* _記事_
══════════════════════════════
こんな映画は見ちゃいけない!

映画ライター・福本ジローによる、ハリウッドの大作から日本映画の小品までスポットを当てる新作映画専門批評サイト。

モリコーネ 映画が恋した音楽家

どこからともなくやってきた凄腕の流れ者、その孤独とプライドを口笛で表現した「荒野の用心棒」。不吉な前触れと胸騒ぎするのに、心は妙に高揚しているかのような「続・夕陽のガンマン」。善人でもヒーローでもない、下世話な名誉には興味はなく、むしろ欲望に正直な男の感情を表現したかのような音楽は一度聞いただけで強烈なインパクトを残す。やがて、映画自体は上映される機会がなくなっても、そのテーマ曲はさまざまなシーンで再現され、引用され、映像の記憶を呼び覚ます。まだまだ音楽が映像の付属物ではなく単独でも自己主張していた時代、オーケストラの楽器以外を効果的に使いこなした旋律と斬新な構成は、新たな境地を開いた。いかにもタランティーノが好みそうな曲想だが、それはそこに人間の真実があるからだろう。

トランペット奏者の息子だったモリコーネは自身も音楽院でトランペットを専攻していたが、作曲クラスに転向、卒業後は軍楽隊に入る。60年代からは映画音楽に進出する。

70年代に入ると、それまで一段下に見られ、モリコーネ本人もそう考えていた映画音楽に本格的に取り組みその地位を向上させる。大作話題作アート系と仕事は途絶えない。そして80年代「ニュー・シネマ・パラダイス」で金字塔を打ち立てる。余情あふれる曲想はノスタルジックかつ繊細で、テーマ曲を聴いただけで少年と老人の友情が鮮やかに脳裏に再現される。きっとこの映画を知らなくてもメロディに聞き覚えがあるという人は世界中に何億人もいるだろう。
══════════════════════════════
* _取り組む課題_
(a) モリコーネを紹介する記事をもとに、次の問いに答えよ。
(i) 流れ者の孤独とプライドを口笛で表現した作品は何か。
(ii) モリコーネは卒業後、どこに入ったか。
(iii) 80年代に金字塔を打ち立てたとされる作品は何か。
(b) モリコーネを紹介する記事を、最後の文の後から引き継いで書き進めてください。

[画面グラウンディングの例]
══════════════════════════════
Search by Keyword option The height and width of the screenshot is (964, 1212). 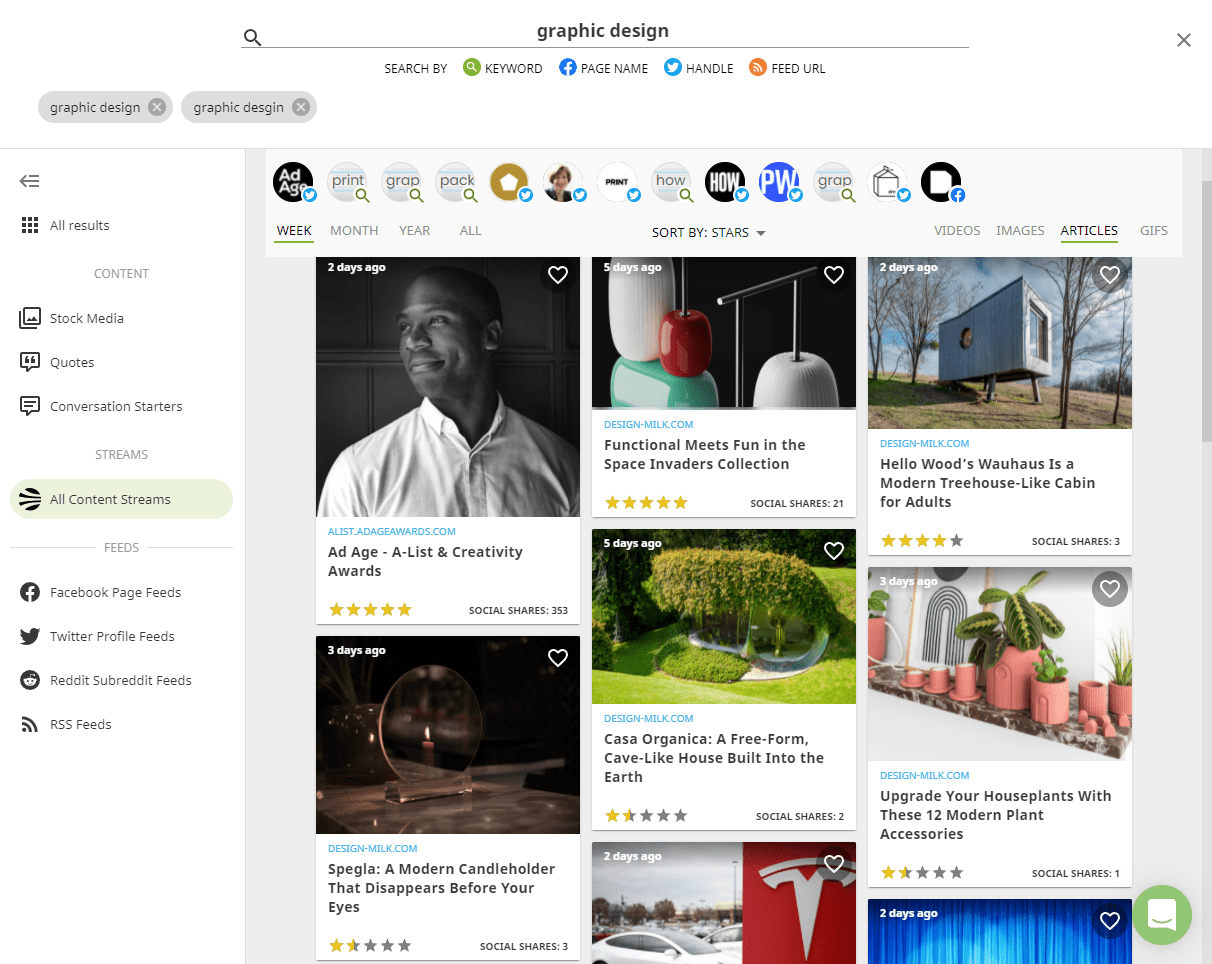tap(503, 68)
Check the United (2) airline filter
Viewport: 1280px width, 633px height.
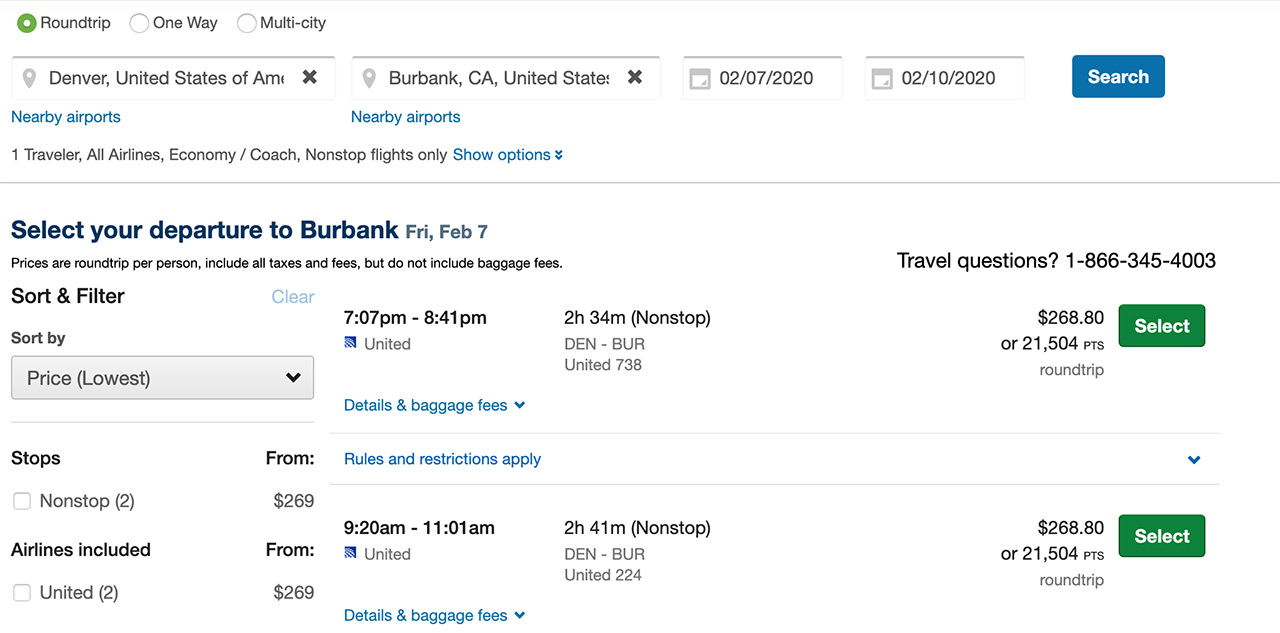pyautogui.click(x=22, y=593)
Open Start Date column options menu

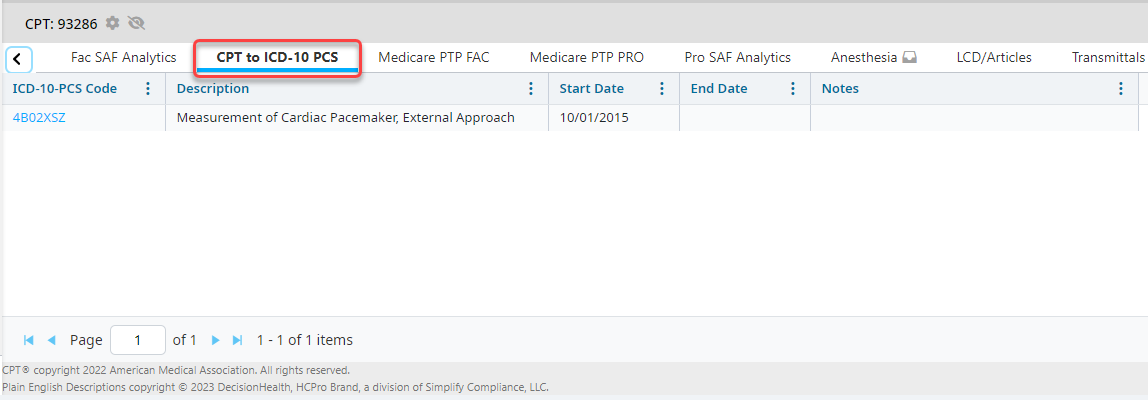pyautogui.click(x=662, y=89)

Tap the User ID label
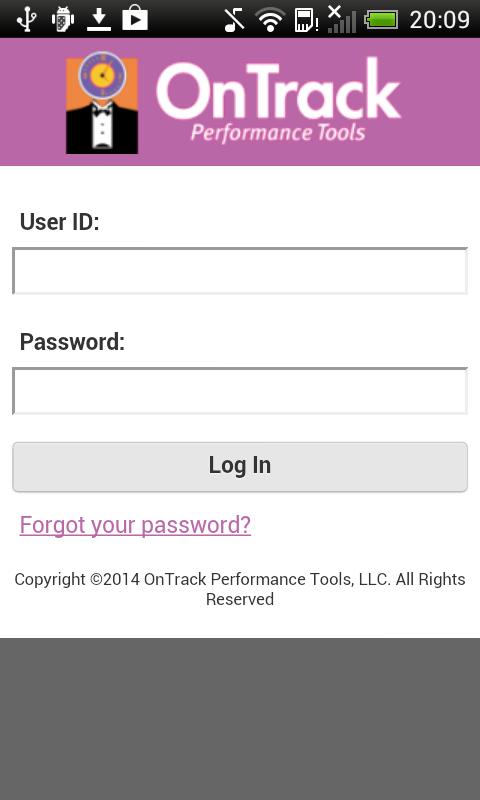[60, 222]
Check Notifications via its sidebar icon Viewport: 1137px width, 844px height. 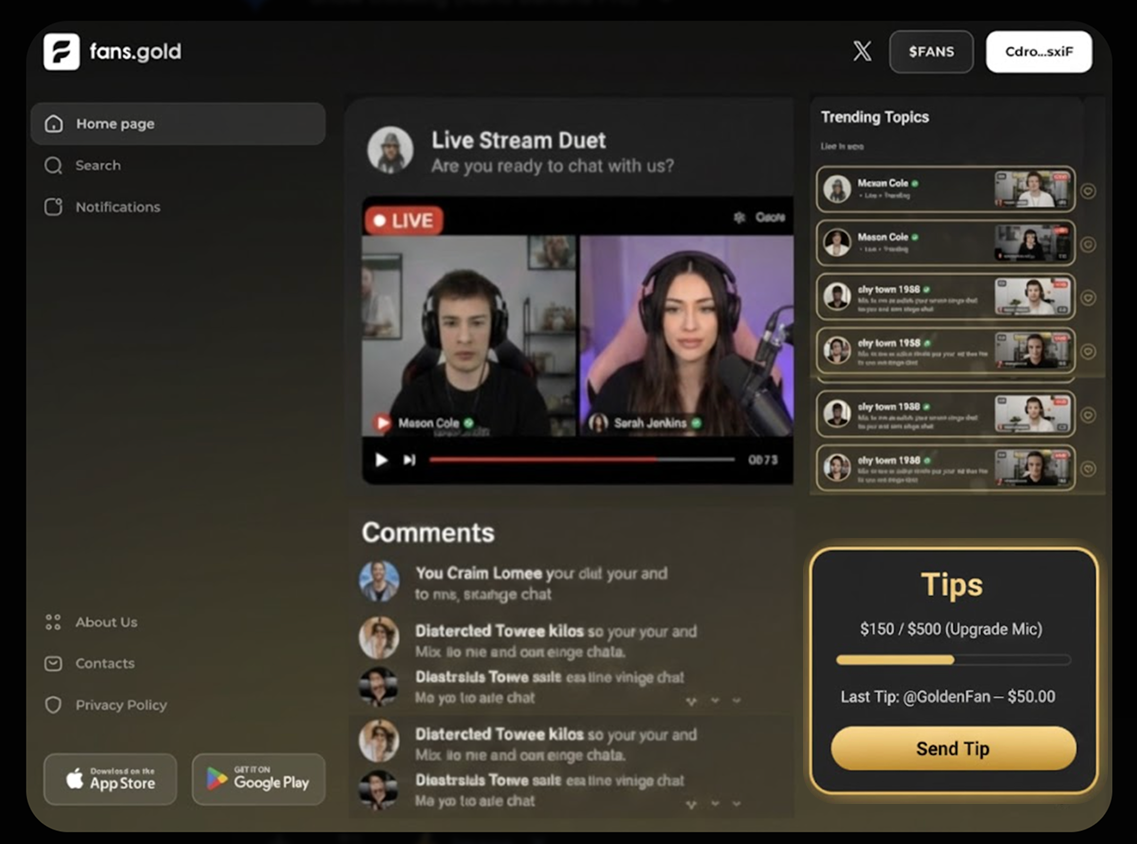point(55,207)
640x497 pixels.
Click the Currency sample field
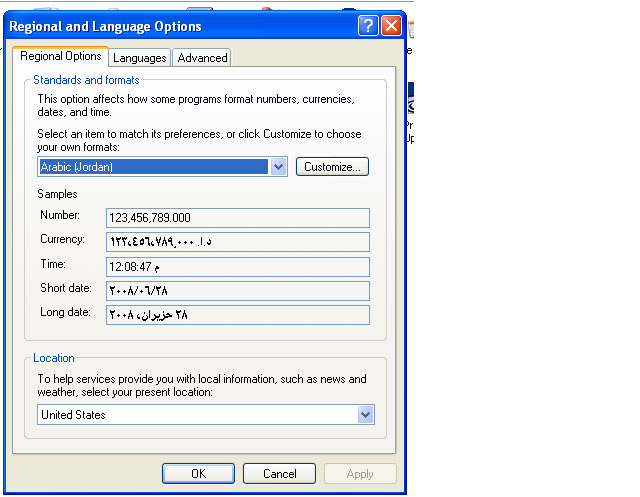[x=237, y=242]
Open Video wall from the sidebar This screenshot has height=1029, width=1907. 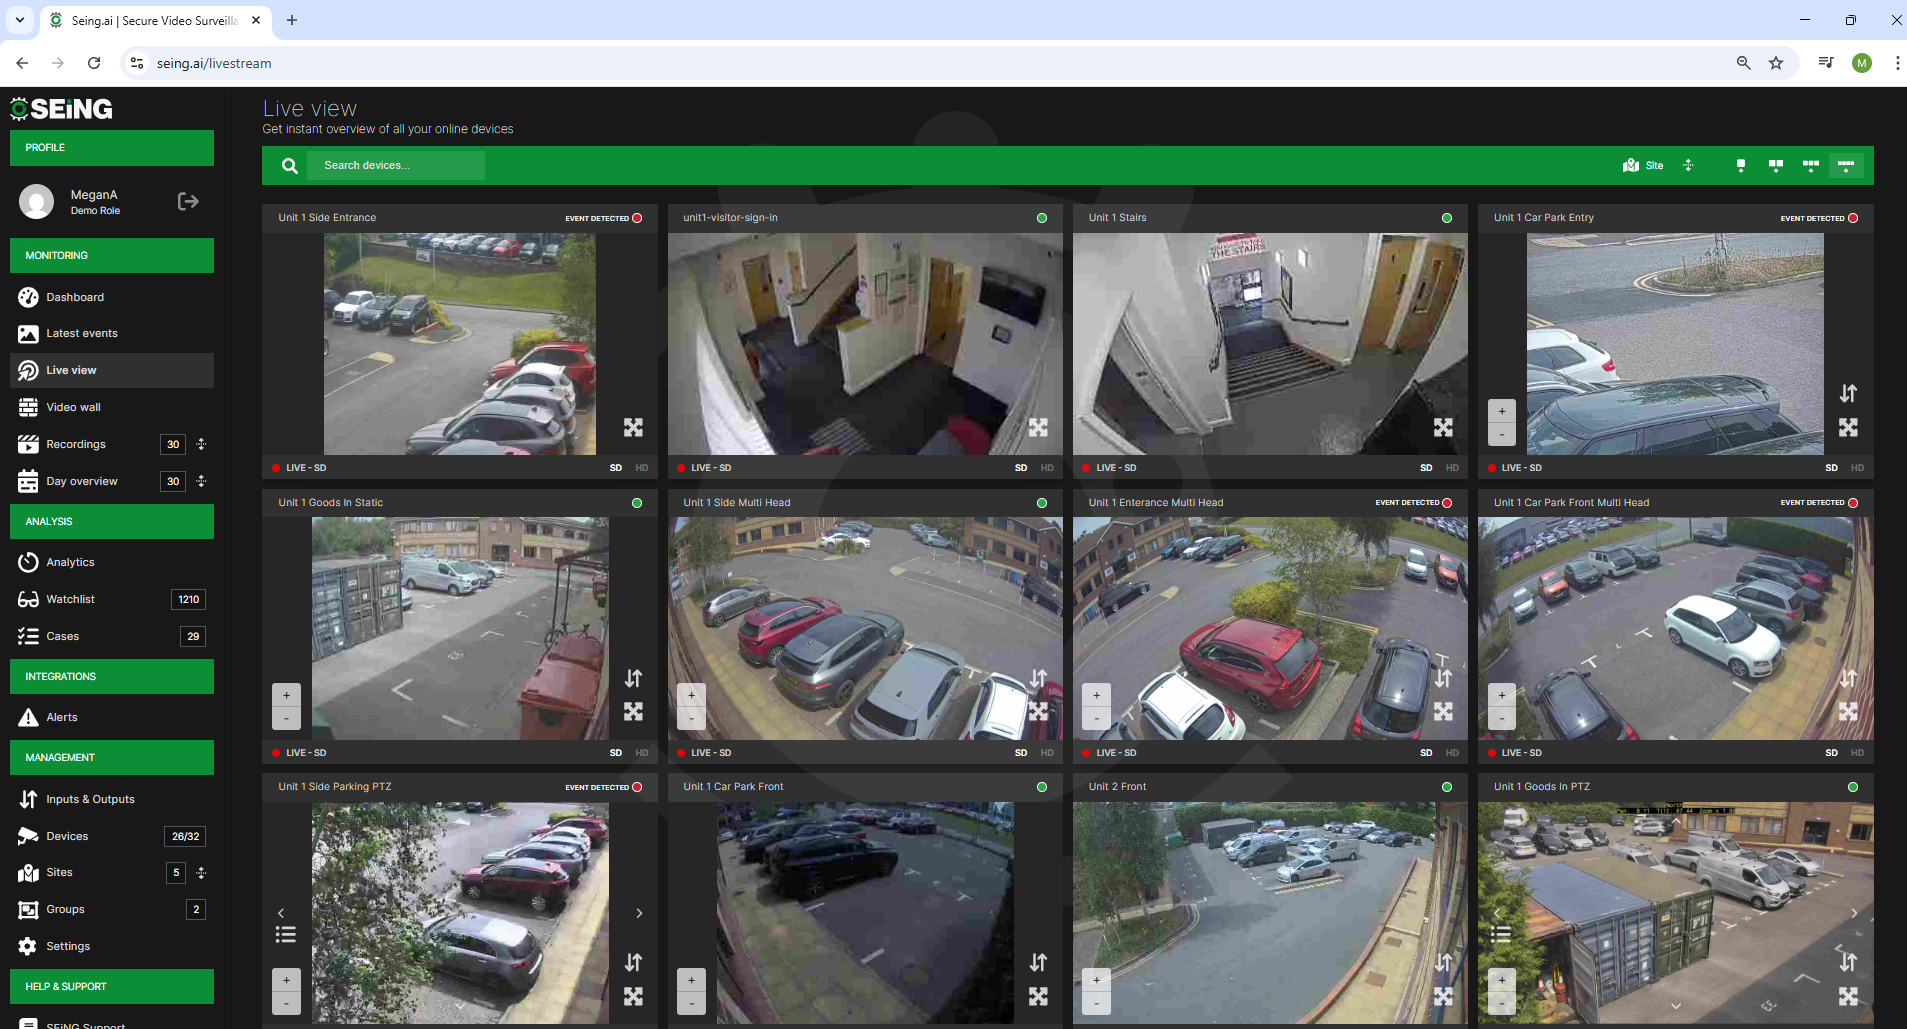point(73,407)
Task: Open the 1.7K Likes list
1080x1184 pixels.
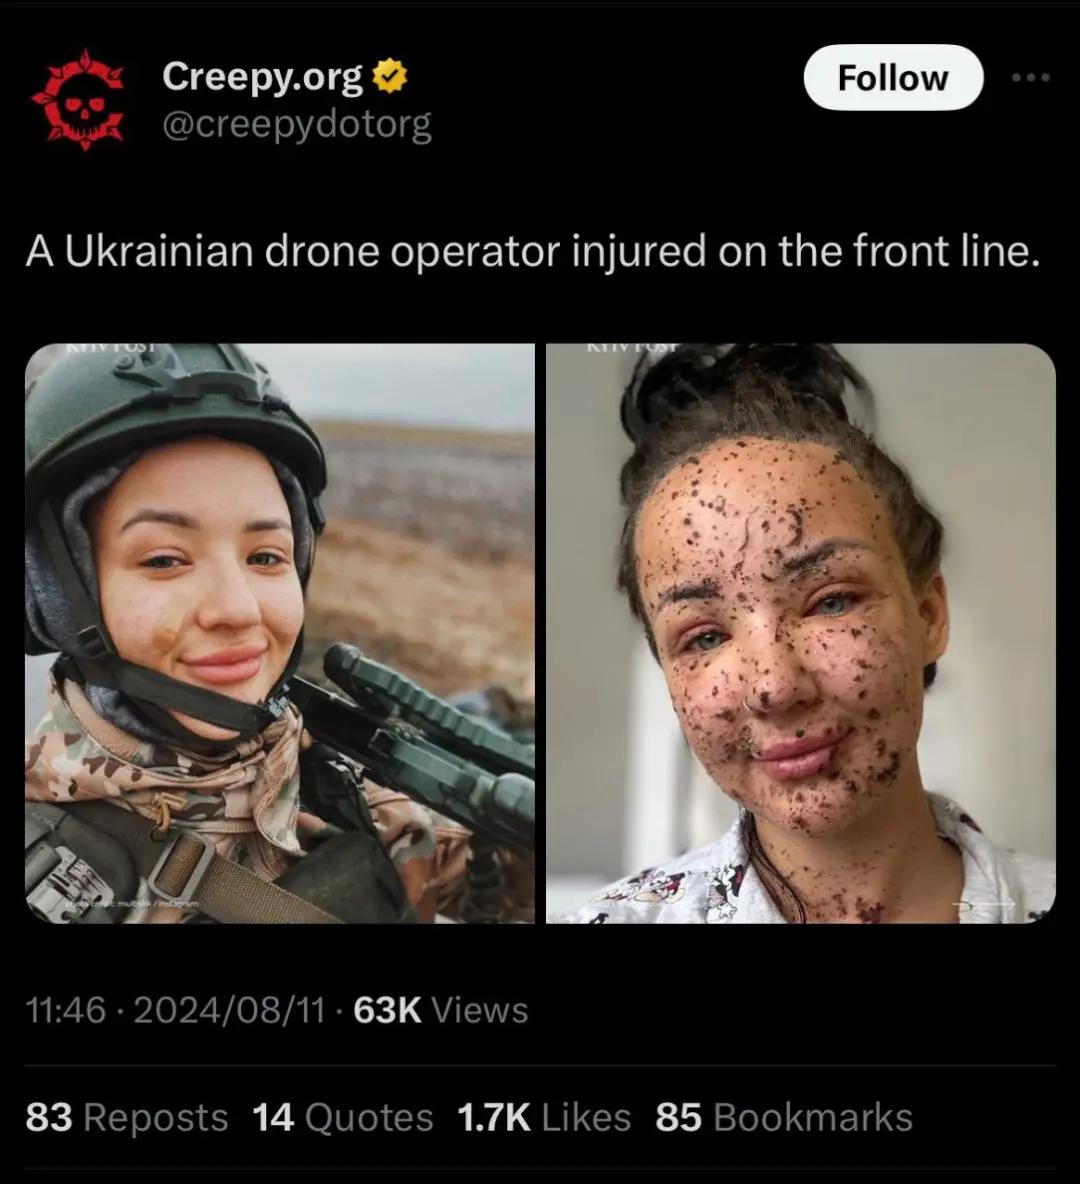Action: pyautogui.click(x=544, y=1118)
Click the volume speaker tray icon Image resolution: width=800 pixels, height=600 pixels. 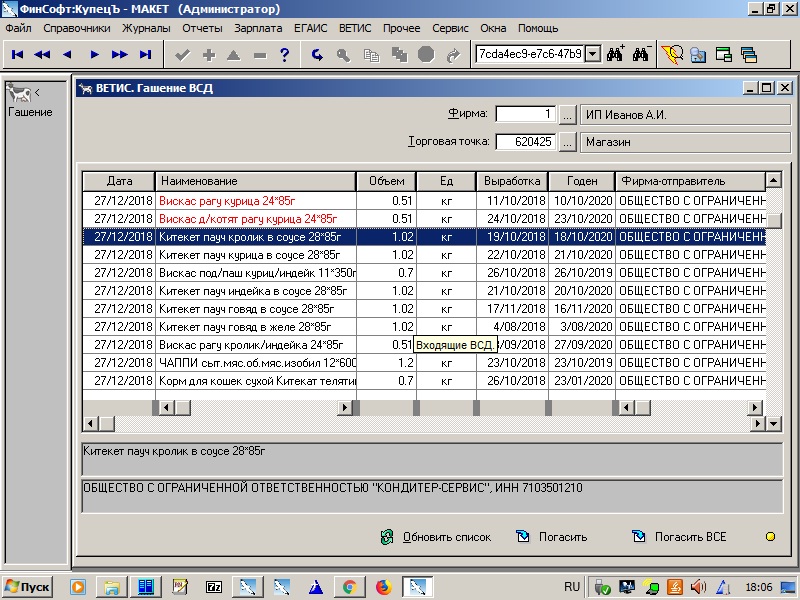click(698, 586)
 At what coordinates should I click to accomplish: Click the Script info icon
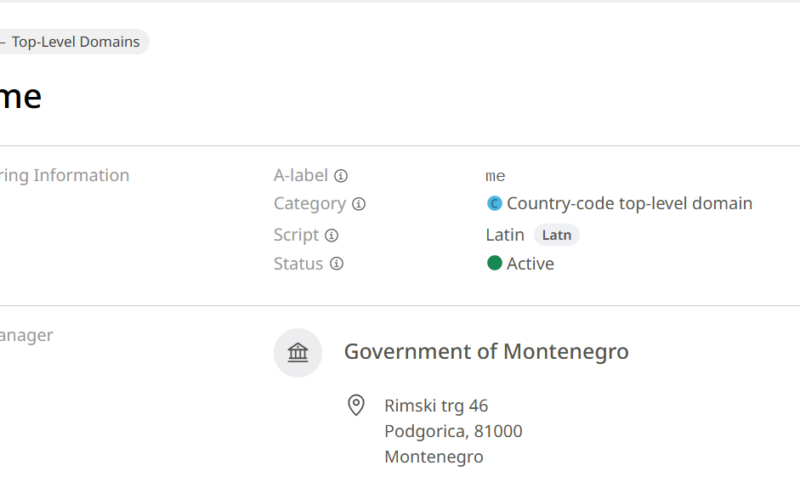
══════════════════════════════
* _課題別の結果_
(a)
(i) 「荒野の用心棒」
(ii) 軍楽隊
(iii) 「ニュー・シネマ・パラダイス」

(b)
◆ネタばれ注意! 以下 結末に触れています◆

その間何度も米アカデミー賞にノミネートされるがオスカー像を手にすることができない。そんな彼にC・イーストウッドが名誉賞を手渡すシーンは、ハリウッドからの敬意と謝罪に満ちていて印象的だった。そして「ヘイトフル・エイト」での初受賞。肚に一物抱えたならず者たちが卑劣な騙し合い殺し合いを繰り広げる内容は、いかにもゲスな趣の戦慄で彩られる。初期3部作こそが「原点」にして「頂点」だと知る監督の功績だろう。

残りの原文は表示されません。